Omit every picture. Return all other data as it stands.

▬▬▬

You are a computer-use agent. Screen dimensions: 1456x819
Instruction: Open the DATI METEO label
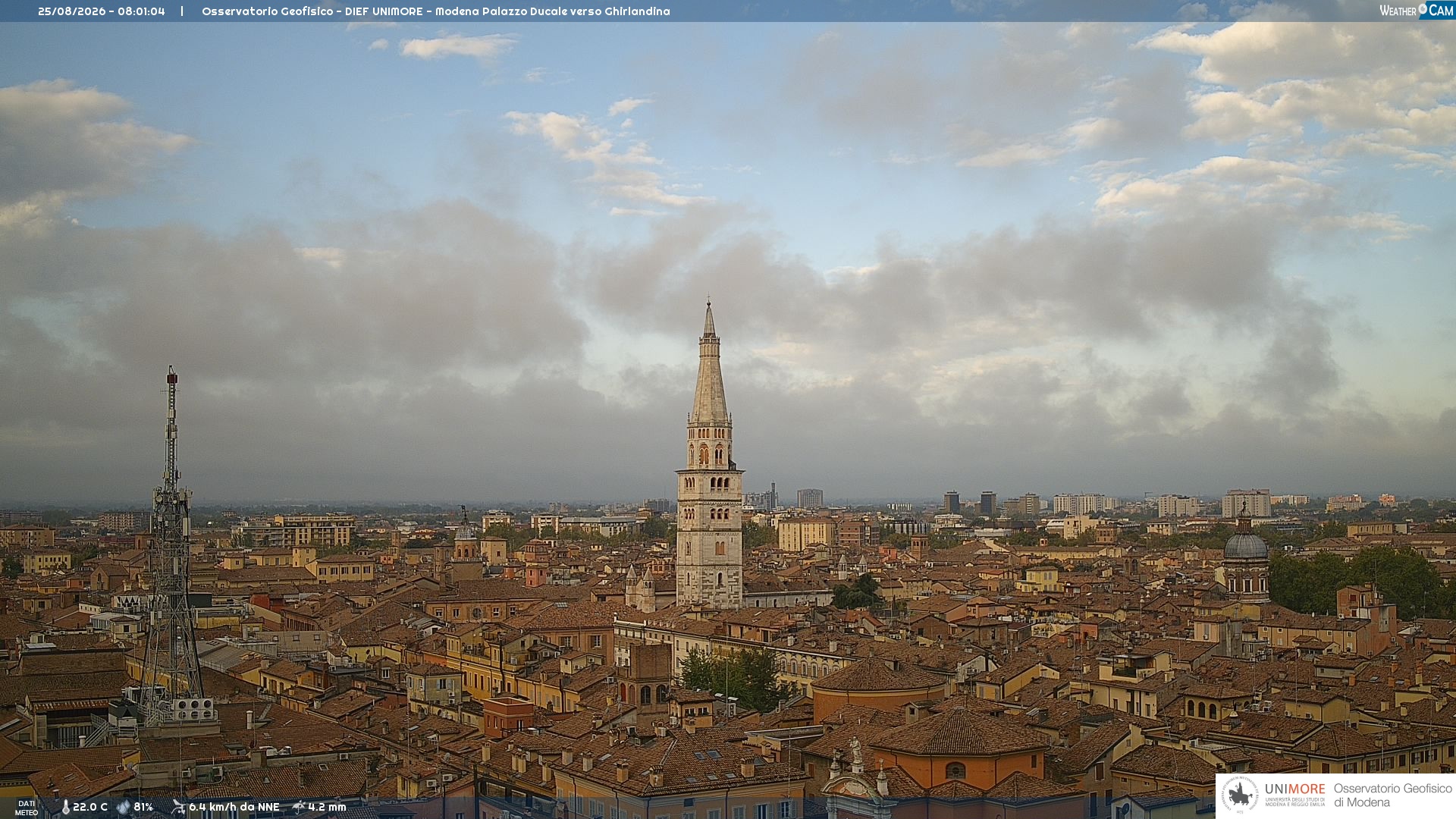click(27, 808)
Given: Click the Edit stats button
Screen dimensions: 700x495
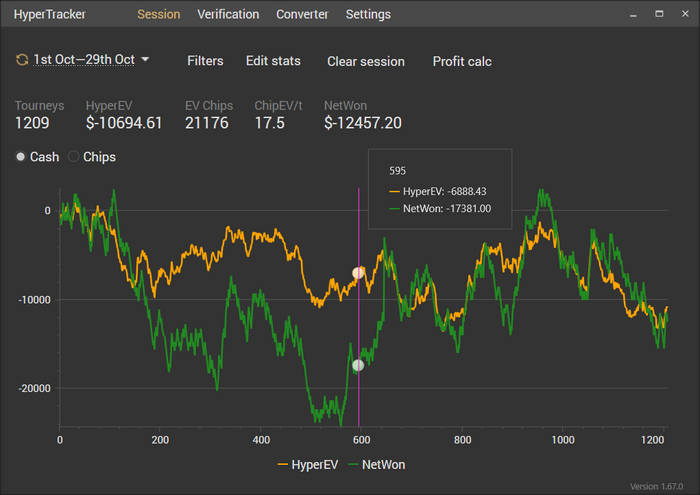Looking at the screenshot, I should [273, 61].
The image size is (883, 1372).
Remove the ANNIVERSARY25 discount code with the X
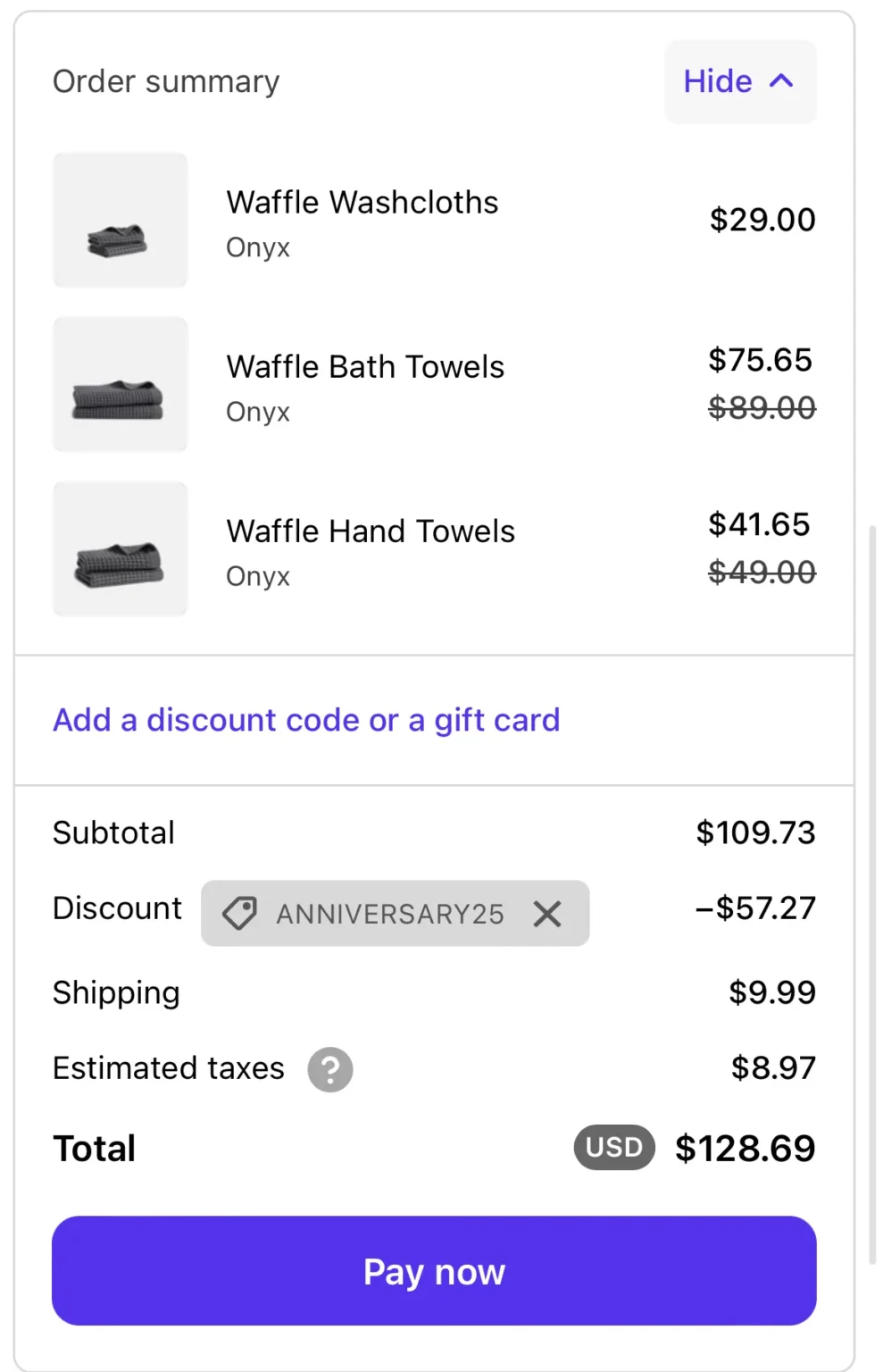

▬▬▬

### Exercise solution:
You are a computer-use agent. Screen dimensions: 1456x819
Instruction: Open the DATI METEO label
click(27, 808)
Given: Click the Edit stats button
Screen dimensions: 700x495
Looking at the screenshot, I should [273, 61].
The image size is (883, 1372).
Remove the ANNIVERSARY25 discount code with the X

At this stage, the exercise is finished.